Here is a really challenging mathematics question, and Wolfram can’t get it right. It says that the answer is 40, even though that’s not one of the options. Yes, it used Wolfram. I think about five times. Here was the exact same prompt except, instead of saying “use Wolfram,” I said “use code interpreter,” and this was not a one-off example. It fairly consistently got it right. So code interpreter does indeed have some serious oomph behind it.

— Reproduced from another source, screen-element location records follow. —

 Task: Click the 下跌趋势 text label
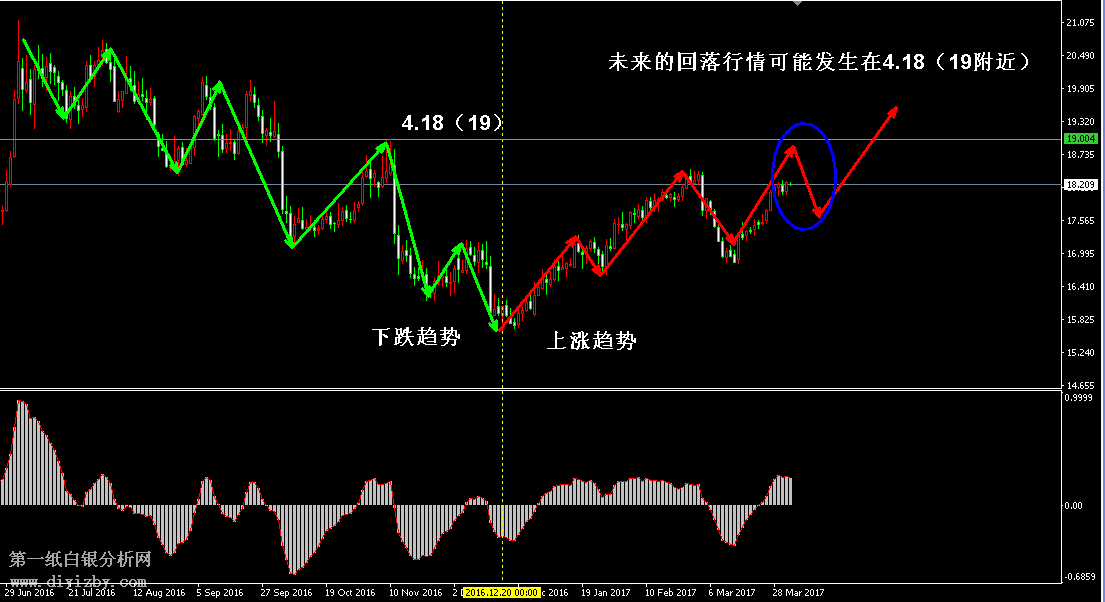pyautogui.click(x=416, y=337)
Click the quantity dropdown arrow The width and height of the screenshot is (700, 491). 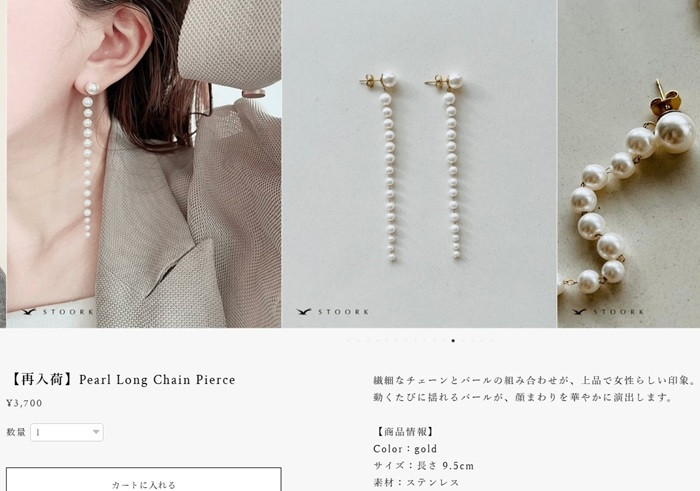(96, 432)
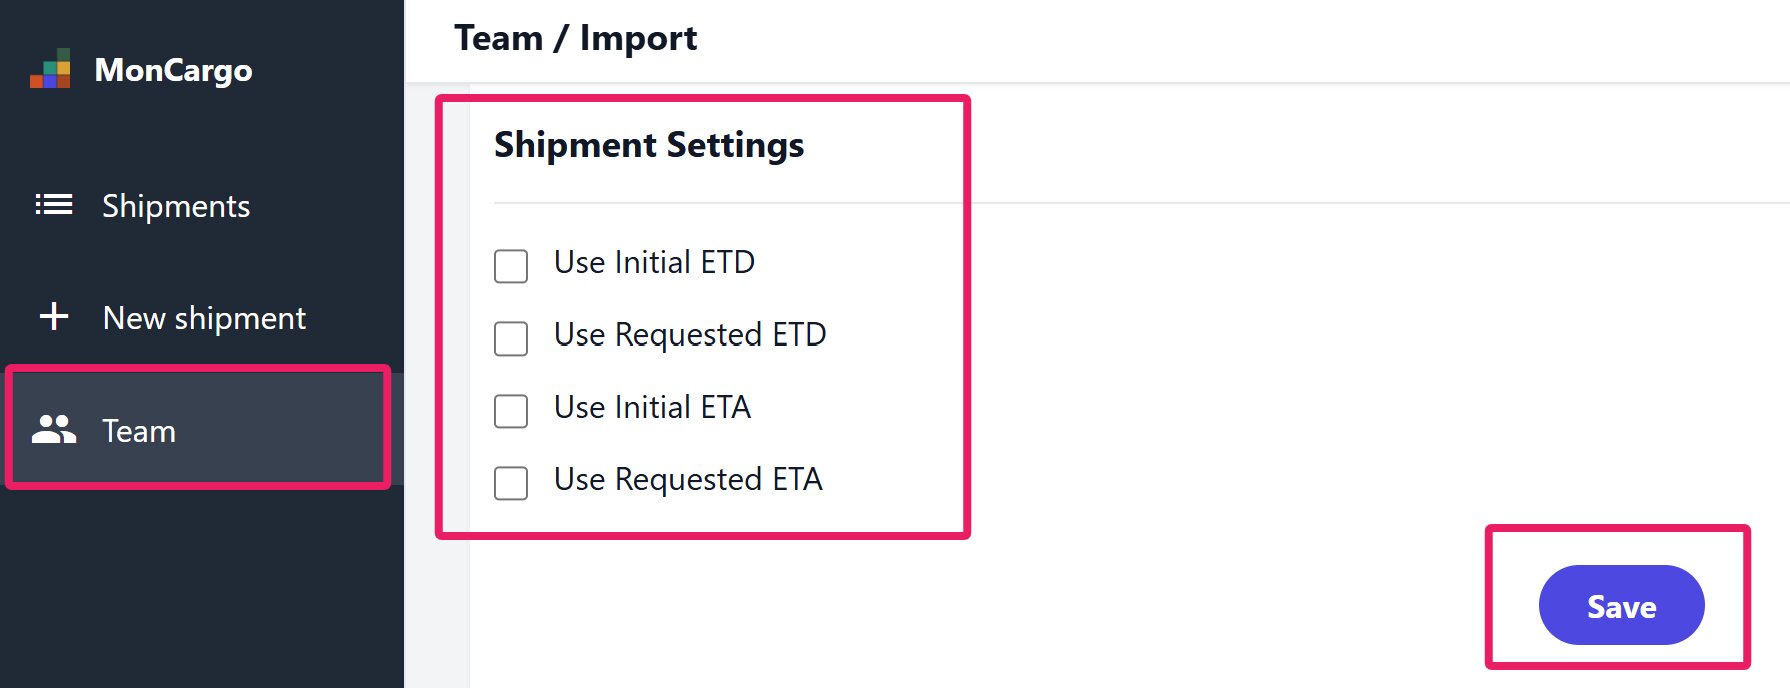This screenshot has height=688, width=1790.
Task: Click the MonCargo colored blocks logo
Action: (x=50, y=68)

Just quickly again on the silly stuff, I uploaded the entire “Death of Ivan Ilyich” short story by Tolstoy. Then I changed one phrase in one line out of about 23,000 words. I changed “his daughter” into “an astronaut.” Of course, if you just ask GPT-4 directly, it doesn’t have enough space. It will give you this message: “The message you submitted was too long. Please reload the conversation.” But with code interpreter, it did spot the mistake. Now, again, you do have to give it a little bit of help. I said, “Anything about the daughter in the story that seems strange?” And after thinking for a while, it did eventually get it. It said, “The phrase ‘despite being a showgoth astronaut’ seems to be out of place in the 19th-century context.” So this does strike me as a somewhat sneaky, albeit imperfect way of getting around the context limit. You can’t input all the words directly; you have to upload the file, and then you do have to give a slight indication of what you’re looking for in the file. But for many use cases, it is a way to get the desired result without using up too much money.

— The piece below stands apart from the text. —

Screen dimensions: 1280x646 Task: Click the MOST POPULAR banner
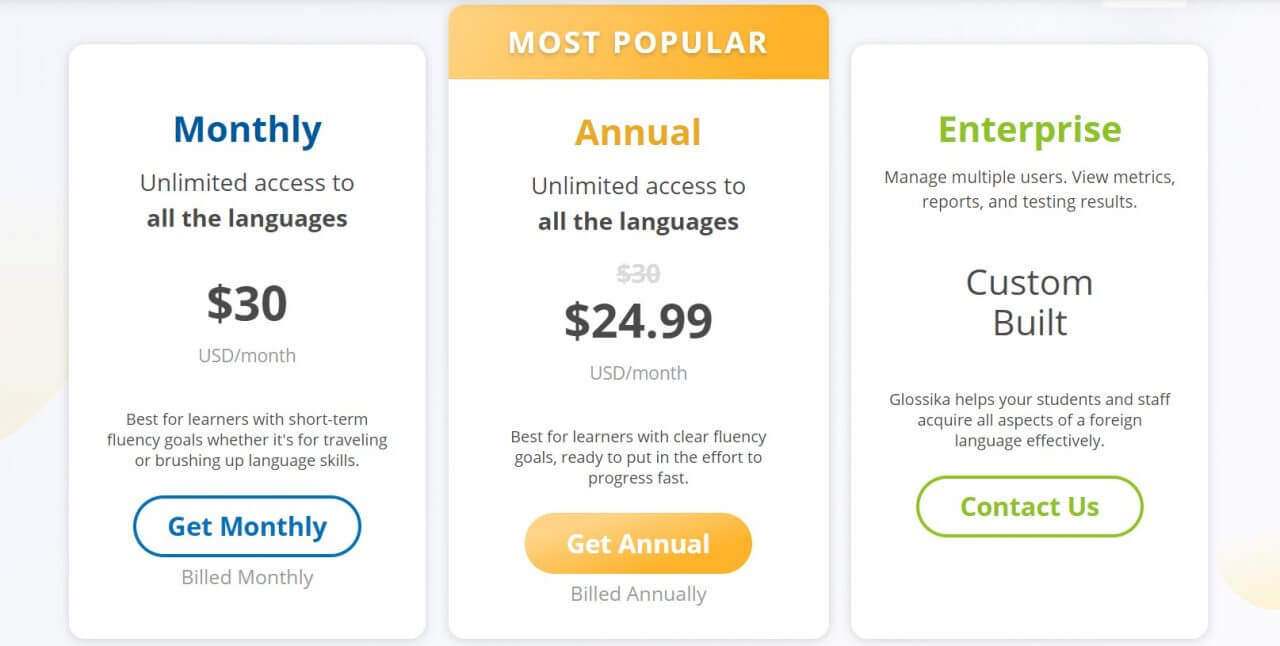638,42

As we come to the end here, I’m going to leave in the background a beautiful fractal visualization done through code interpreter. As before, let me know if there’s anything that I’ve missed or further experiments you would want me to do. I honestly don’t know when they’re going to roll this out more widely. I know it’s going to have a lot of use cases, both professionally and personally, and that’s before you bring in advanced prompt engineering like Smart GPT and Tree of Thought prompting. Again, if you haven’t seen my other video on the code interpreter plugin, please do check it out. There are about 23 experiments I did, just as good as the ones you can see here. Thank you for watching to the end, and have a wonderful day.